Bordoff: I don’t think it will have a huge effect, at least not right away, but commodity prices across the board are surging. In addition to oil and gas and coal, Russia is also a major supplier of the fuel that nuclear power plants use. About 20 percent of the enriched uranium used in U.S. nuclear power plants comes from Russia. That fuel is bought years in advance, but over time, it could become a real issue.
OR: Doesn’t Ukraine have big uranium deposits too?
Bordoff: Yes it does. That’s part of the reason why this conflict has the potential, I think, to be the worst energy crisis ever, even bigger than the one in the 1970s. That crisis was about oil coming from a group of countries that were not that geopolitically significant. This time, the crisis involves a country that has massive military power and nuclear weapons and is a major supplier of oil, gas, coal, nuclear fuel, and lots of other commodities. Russia is also a large producer of critical minerals that are needed for clean energy.
OR: Do you see this crisis having a net positive or negative impact on emissions?
Bordoff: In the near term, it may make them worse, because we’ll see more coal use in Europe and Asia. In the long term, however, it could accelerate the transition away from hydrocarbons because it has reminded us that making that change is not only important for the climate but also for our national security. So it depends what timeframe you’re talking about.
OR: What are the implications of this energy crisis for the developing world?
Bordoff: It will have ripple effects. Some emerging market countries have begun importing liquified natural gas. Now the price of LNG is skyrocketing, which will put an extra economic burden on them. And those prices will keep rising, because if Europe loses some amount of Russian natural gas, it will need to import more LNG, and that gas has to come from somewhere.
In response to rising gas prices, some Asian countries, especially China, will find it more economical to burn coal. That will cause coal prices to go up, and they’re already at near-record levels.

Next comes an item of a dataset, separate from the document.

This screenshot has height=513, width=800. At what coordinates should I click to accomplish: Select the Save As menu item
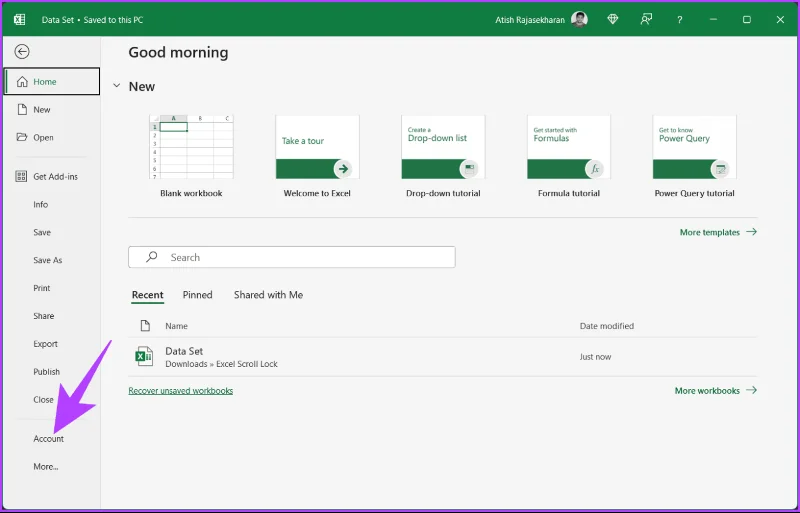(x=47, y=260)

That, in turn, will hurt the many low-income and emerging-market countries that depend on coal for cheap energy. Countries like Pakistan already struggle to keep their electricity grids running 24/7. Now they might soon be unable to afford to import the fuel they need to keep the lights on.
OR: You served in the White House. Let’s say you had 15 minutes to advise the president on what big-picture moves the United States should make on the energy side to deal with the Ukraine crisis. What would you tell him?
Bordoff: I would say that we need to make sure that our energy and climate policy is dually focused on ensuring secure, affordable, reliable supplies of energy today and on accelerating the transition to clean energy, which will reduce our need for inevitably volatile hydrocarbons exposed to geopolitical risk. This may even create an opportunity for industry and environmentalists to find common purpose—though that may be too optimistic, given the way things work in Washington today.
This interview has been edited for length and clarity.